When Anuva presented her research poster at the Geological Society of America Conference in Portland, Oregon, she wasn’t expecting to receive the Charles A. Mankin Best Poster award.
“It was a feeling of accomplishment and validation,” Anuva said. “This was the first time I was able to communicate my research to people who care about it. There were these exciting and interesting new questions developing from those conversations. They were not treating my research like, ‘You're just an undergrad, here’s what you should do.’ They were treating me like a colleague, and that helped me become more motivated for the future.”
Anuva, who co-authored two posters at the conference, is now part of a long line of award-winning geology students including last year’s sweep of the Montreal meeting by Gretchen Wambach ’21 and Claire Bartlett ’21. She says compiling the research and presenting the poster at the conference was a group effort.
“The McNair Scholars program helped me get more comfortable presenting, writing papers, getting IRB approved, and creating the poster,” Anuva said. “It wasn’t just my poster, it was the McNair supervisors, Dr.
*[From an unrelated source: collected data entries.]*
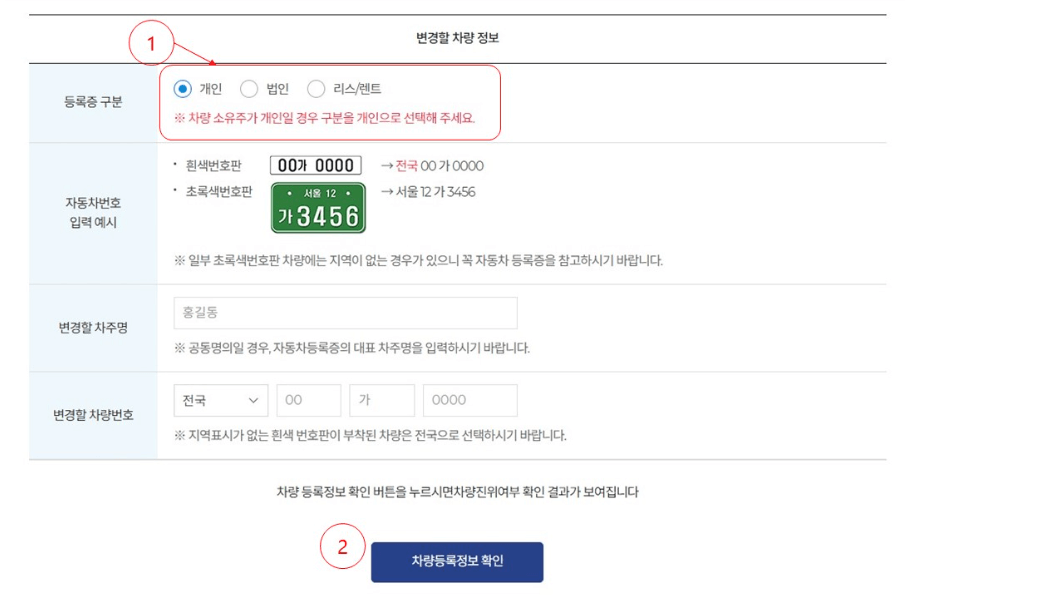Click the 00 plate number input field
1053x596 pixels.
click(309, 399)
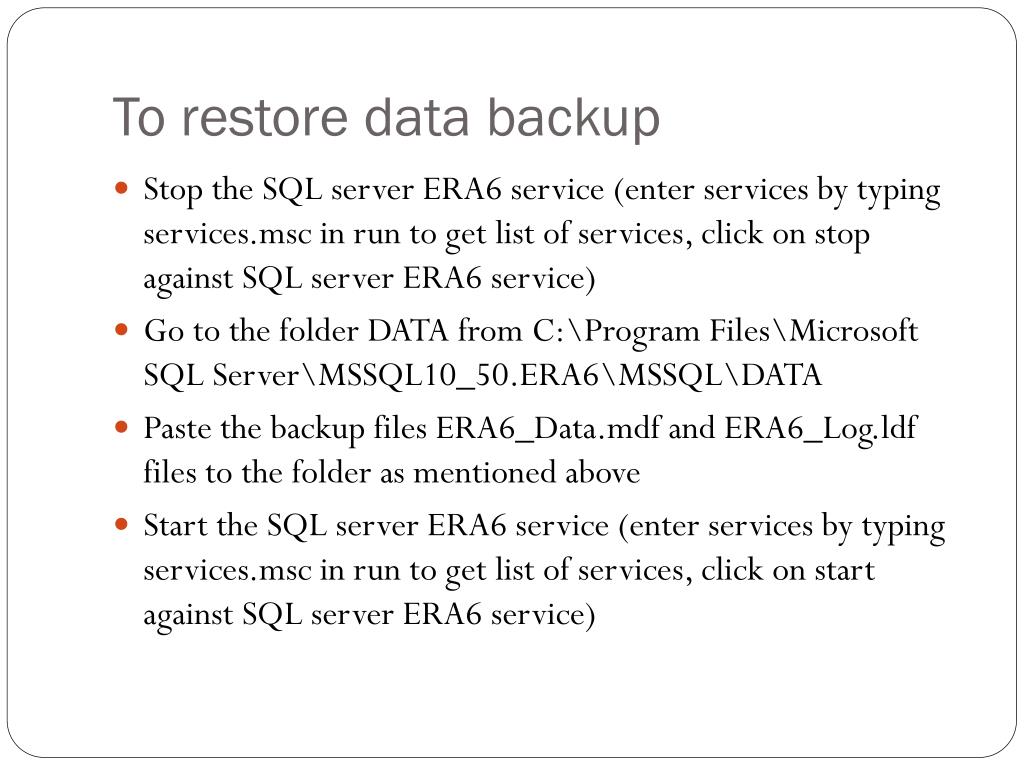The height and width of the screenshot is (768, 1024).
Task: Click the path 'MSSQL10_50.ERA6\MSSQL\DATA'
Action: tap(569, 377)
Stewart, and Helen’s work that prepared me for this presentation.”
As a member of the Class of 2022, Anuva is already gearing up for the next step in her educational journey with the support of the partnerships she created during the research project.
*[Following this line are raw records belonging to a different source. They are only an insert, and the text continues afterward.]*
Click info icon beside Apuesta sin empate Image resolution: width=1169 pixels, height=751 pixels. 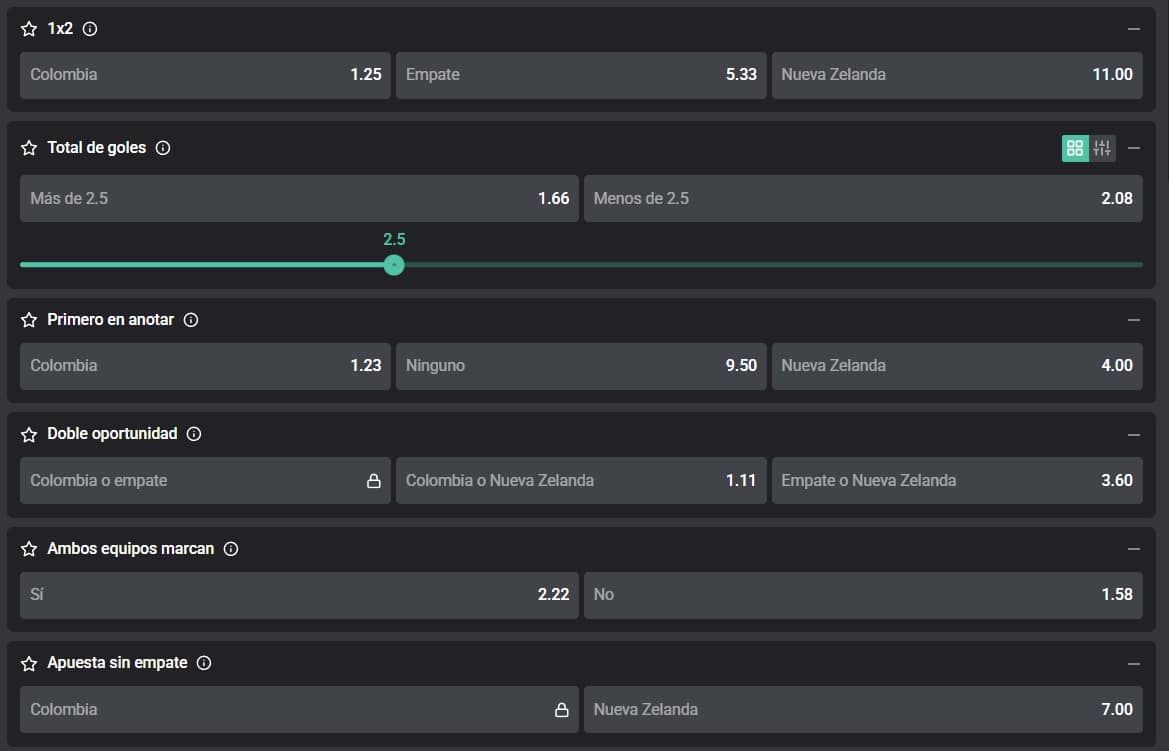click(x=204, y=663)
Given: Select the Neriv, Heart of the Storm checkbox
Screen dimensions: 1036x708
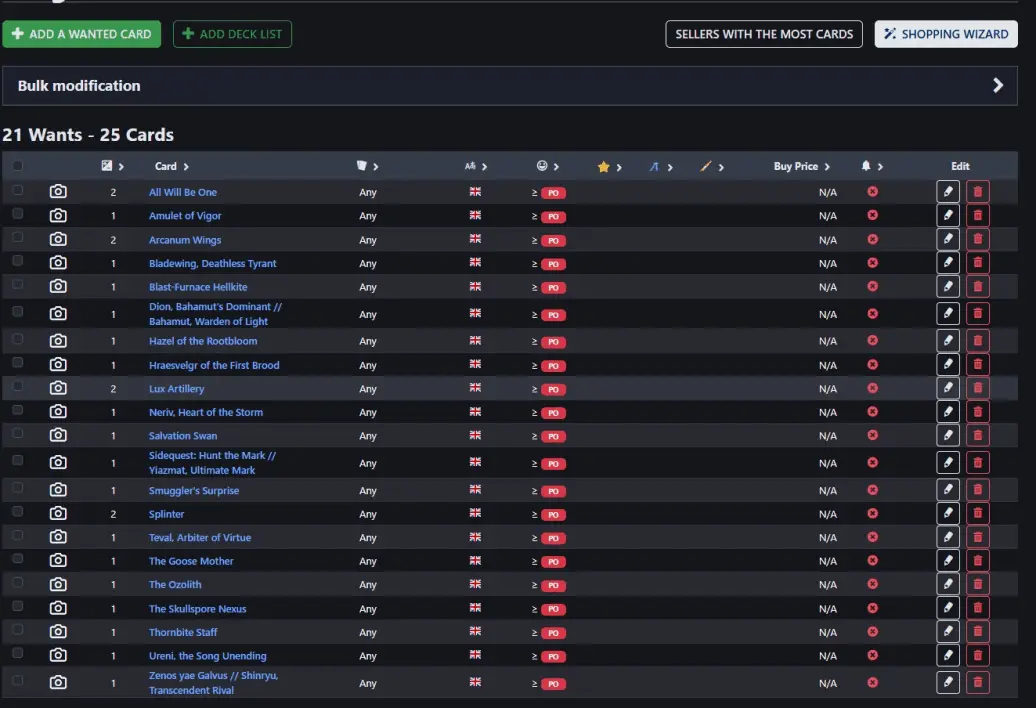Looking at the screenshot, I should click(x=17, y=411).
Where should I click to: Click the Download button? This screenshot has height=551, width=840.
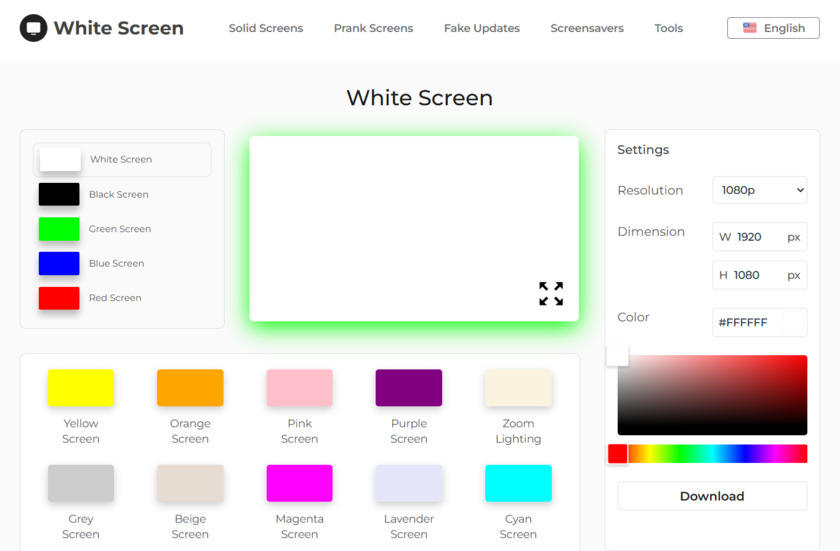pos(712,496)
“[Helen] has been helping me prepare for grad school,” said Anuva. “She has been advising me on grad school applications – giving me a lot of insider tips and about planetary science in general about which professors are studying what I want to do in grad school, how to approach them, applying to fellowships, and networking.”
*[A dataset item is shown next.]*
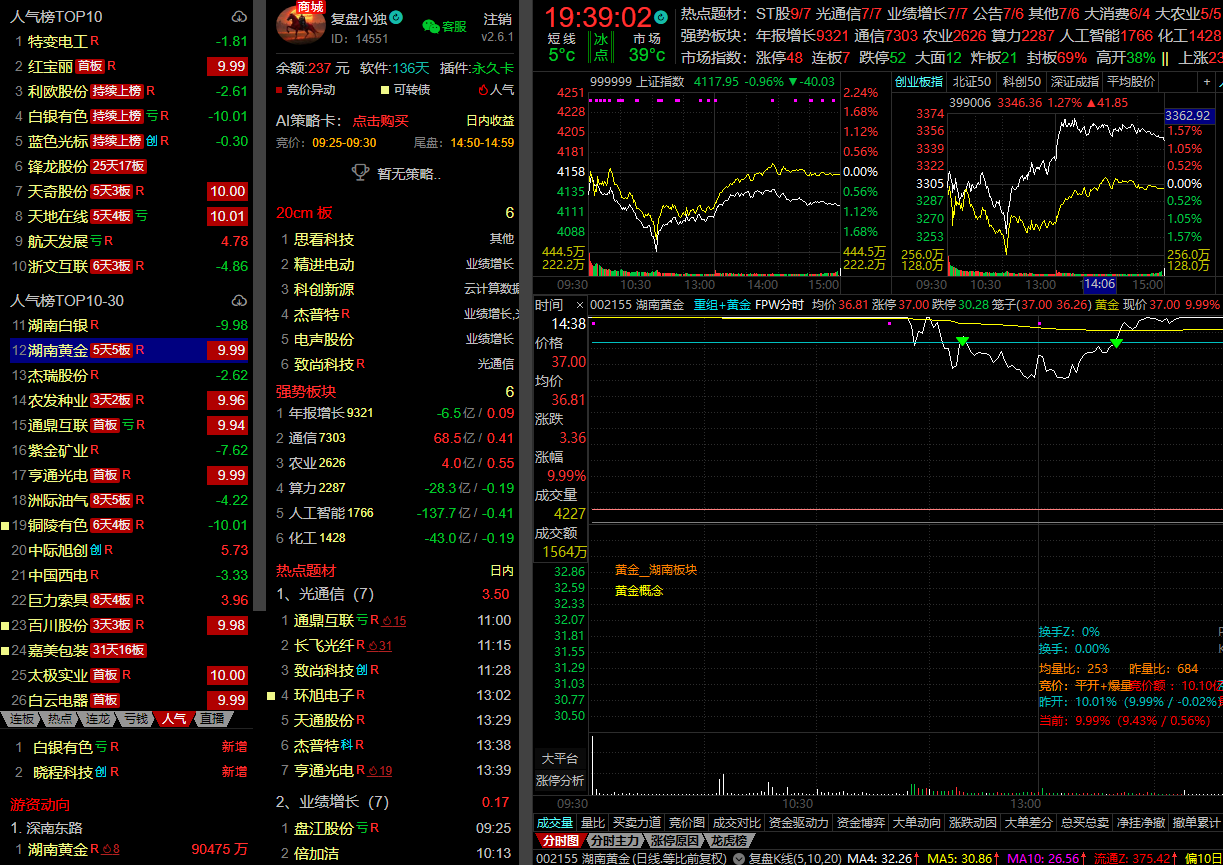Click the green arrow marker on intraday chart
Stewart, who commends Anuva’s enthusiasm for research, does not doubt that she will find post-graduate success.
“The most rewarding aspect of working with undergraduates is that they are excited to learn, grow and develop as young, budding scientists. They bring an eagerness and excitement to the research that seasoned researchers miss without the undergraduate influence. It’s great to see them go off into the real world and become very successful,” said Stewart. “Anuva is very keen and sharp. She really has an eagerness to learn, is surely a multitasker, and ready to succeed. As a McNair student, she will be one to get a Ph.D.”
Anuva AnannyaClass of 2022
Anuva is from Dhaka, Bangladesh and attended Viqarunnisa Noon School and College. At St. Lawrence she is a member of International House (I-House), SLU Dance Ensemble, Laurentian Singers, Islamic Culture Club, A.S.I.A, Sigma Gamma Epsilon, and CSTEP. She is a McNair Scholar, Geology teaching and research assistant, and works at Launders Science Library.
Helen EifertClass of 2018
Eifert is a fourth-year Planetary Science Ph.D. student at Northern Arizona University. She holds a B.S. in Geology from St. Lawrence and completed a post-undergraduate internship with NASA where she examined landslide occurrences in Myanmar and developed and tested crowdsourcing methods for remote landslide identification.
Alexander StewartAssociate Professor and Chair of Geology
Stewart's research expertise includes all aspects of surface geology. He holds a Ph.D. from the University of Cincinnati and an MSc from the University of Kentucky. Retired from the U.S. Army, Stewart is a veteran of the Cold War and three foreign wars.